/ur-analysis-tools

MAP@k and other analysis tools

Primary LanguagePythonApache License 2.0Apache-2.0

Universal Recommender Analysis Tool V2

The primary change to V2 of the tool is to simplify by integrating all external processes so one line will execute all steps.

The steps to execute all workflow are:

  1. Verify the PIO EventServer is running pio status will do this.
  2. Export Data We assume that the data exists in the EventServer or in HDFS. Export the data to the location specified in the config.json file. Since it is often desirable to use an existing data split there should be a CLI option to skip splitting to use the paths in the config as they exist.
  3. Split the data as in Alexey's #1 (optional: see #2)
  4. Train and Deploy To do this 3 PIO workflow steps need to be taken. These must be executed inside the directory of the UR version we are testing.
    1. pio build This will create the Universal Recommender code and register the algorithm parameters
    2. pio train This will create a model with the UR from the engine.json parameters. There will be new parameters to pass in to pio train that are system dependent, like how much memory to use on each Spark Driver and Executor as well as others. Not sure how or where to set these. They will not change while using one cluster so perhaps in the config.json.
    3. pio deploy This will create a running PIO PredictionServer that responds to UR queries
  5. Analyze Same as Alexey's #3

Alexey's Analysis Tools

These scripts do analysis of input data and run cross-validation tests using the Universal Recommender.

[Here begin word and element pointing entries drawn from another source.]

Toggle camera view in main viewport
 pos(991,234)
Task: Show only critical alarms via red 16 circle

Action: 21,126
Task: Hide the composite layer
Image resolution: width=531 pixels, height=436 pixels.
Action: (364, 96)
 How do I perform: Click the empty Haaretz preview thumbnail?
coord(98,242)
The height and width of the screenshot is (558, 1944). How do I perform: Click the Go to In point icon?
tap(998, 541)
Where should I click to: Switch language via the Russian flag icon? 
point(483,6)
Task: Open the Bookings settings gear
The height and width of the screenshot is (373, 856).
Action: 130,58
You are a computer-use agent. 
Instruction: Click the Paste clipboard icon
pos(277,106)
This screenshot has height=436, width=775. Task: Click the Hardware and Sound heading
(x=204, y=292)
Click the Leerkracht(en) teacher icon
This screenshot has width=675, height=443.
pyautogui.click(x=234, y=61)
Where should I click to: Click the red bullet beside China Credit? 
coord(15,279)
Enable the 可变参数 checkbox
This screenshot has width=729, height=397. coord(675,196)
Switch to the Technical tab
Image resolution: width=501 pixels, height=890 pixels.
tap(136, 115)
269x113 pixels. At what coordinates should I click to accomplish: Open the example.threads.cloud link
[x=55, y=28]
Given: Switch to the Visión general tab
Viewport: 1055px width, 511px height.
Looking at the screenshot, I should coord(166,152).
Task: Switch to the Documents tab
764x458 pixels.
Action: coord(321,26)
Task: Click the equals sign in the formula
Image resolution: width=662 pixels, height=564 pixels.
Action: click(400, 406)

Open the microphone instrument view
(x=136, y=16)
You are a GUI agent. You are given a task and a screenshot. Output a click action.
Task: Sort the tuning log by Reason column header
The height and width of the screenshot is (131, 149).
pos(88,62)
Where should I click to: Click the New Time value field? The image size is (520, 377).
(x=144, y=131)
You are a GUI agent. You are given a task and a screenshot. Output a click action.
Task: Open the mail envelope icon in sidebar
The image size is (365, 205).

The analysis show information about usage data, and the CV tests use a technique called MAP@k to rest the predictiveness of the many types of indicators used in a deployment of the UR. The tools run in 2 phases:

  1. Split: Split the data into train and test splits, calculate usage stats.
  2. Train and Deploy: Import the "train" dataset into the EventServer, train, and deploy the model. This can also be scripted but is not part of these scripts.
  3. Analyze: Run several forms of MAP@k predictiveness tests on the splits, collect stats, and create a report for Excel.

Note: This toolset does #1 and #3 but does not do #2.

Since #1 can take a significant amount of time, it is advised to run it once, then train and deploy once, and run #3 with different configs if needed. There is no need to retrain in most cases. This will create a completely reproducible split so you can safely compare results from any run of #3.

If any change is made to the engine.json, repeat #1-3

Setup

Install Spark, PredictionIO v0.9.6 or greater, and the Universal Recommender v0.3.0 or greater. Make sure pio status completes with no errors and the integration-test for the UR runs correctly.

  1. Install Python and check the version

    python --v

    if the version is less than 2.7.9 upgrade to the most recent stable version of python using systems package management tools like apt-get for Ubuntu linux or brew for the Mac.

  2. Install Python libraries using the Python package manager found here

    sudo pip install numpy scipy pandas ml_metrics predictionio tqdm click openpyxl
    
  3. Setup Spark and Pyspark paths in .bashrc (linux) or .bash_profile Mac.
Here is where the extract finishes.